Samantha Azzopardi was my neighbour many years ago. She used the name Emily then. Interestingly she was very likeable. Who would have thought!
 
  • #1,156
Stan was contacting us a year ago. Their documentary has been in the works for a long long time.
They were going to focus on the group dynamics originally, but the main members of the group didn't want to participate. They wanted to force us into exclusivity contracts with them, with some vague outline of what they were going to do and I personally didn't like the direction - to paint online crime sleuths as some weirdo middle aged women with nothing better to do.

I see they have now changed their doco to be something much more 'neutral' - the trial, and commentary on 'justice' - the same boring coverage everyone else has done ad nauseam during this trial.

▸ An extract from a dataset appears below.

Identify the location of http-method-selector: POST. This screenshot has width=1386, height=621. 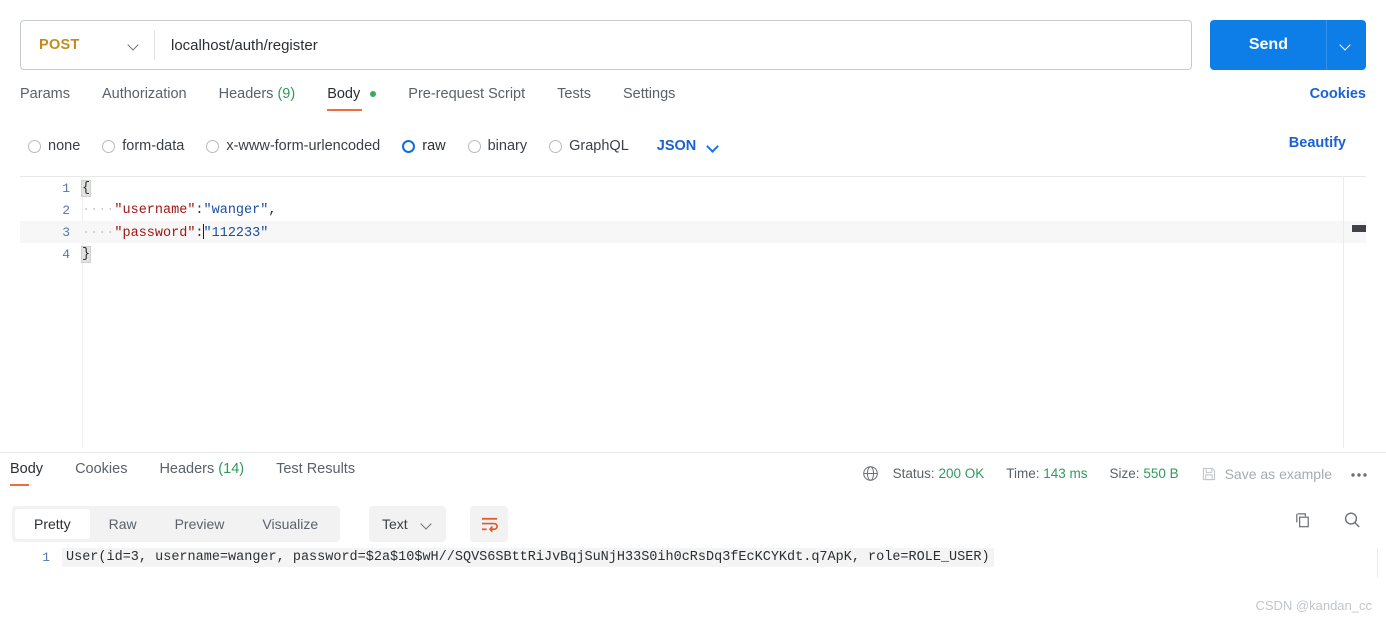
(88, 45).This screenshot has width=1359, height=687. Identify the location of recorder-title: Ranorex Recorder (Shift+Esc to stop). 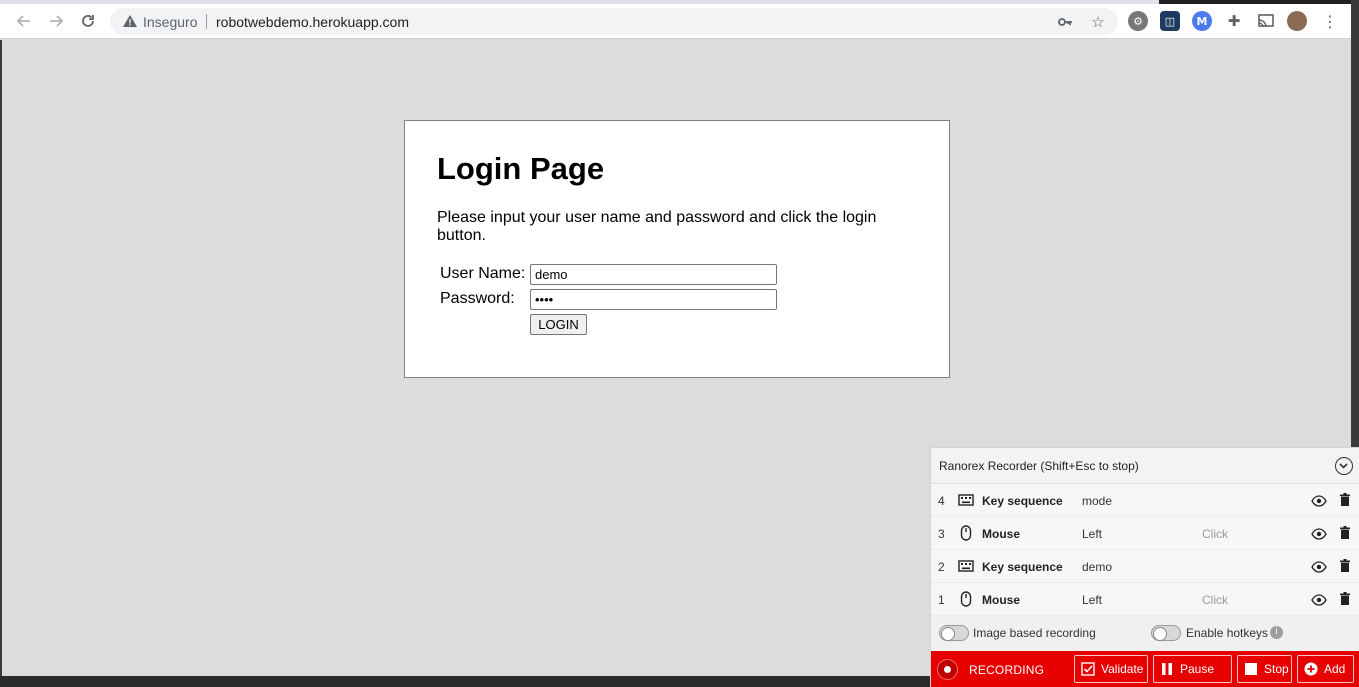
(1039, 466).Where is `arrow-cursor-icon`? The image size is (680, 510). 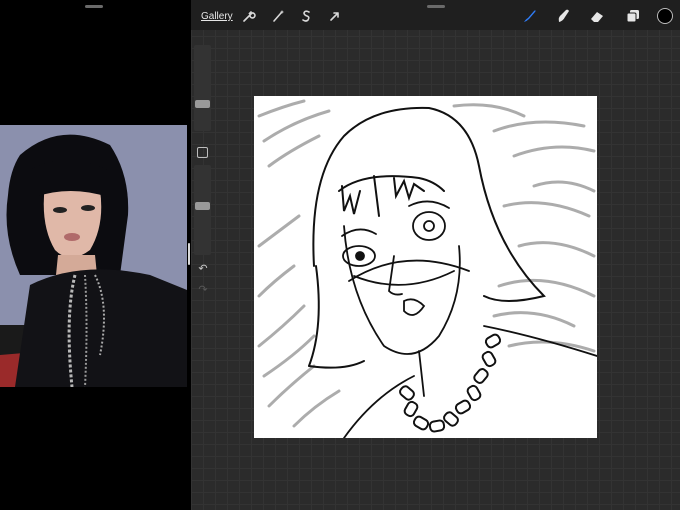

I don't want to watch any of it, or read anything coming out because it will just be the same regurgitated nonsense. None of them know Erin, or anything about her. IMO
what group was that?
 
  • #1,157
Have they engaged a family publicist? probably a good idea.
Yes they have and Simon has been seen walking with to and from court.
 
  • #1,158
Yes they have and Simon has been seen walking with to and from court.
It must be devastating for them. I hope the media respect their privacy.
 
  • #1,159
Seems no one bothered to renew the Red MG wagon ...

Registration number: 1XZ4OZ
Registration status & expiry date: Expired - 17/07/2025
 
  • #1,160
I would think EP has a poor diet.
She probably is not healthy.
Living a possible 30 years in prison, may not be possible.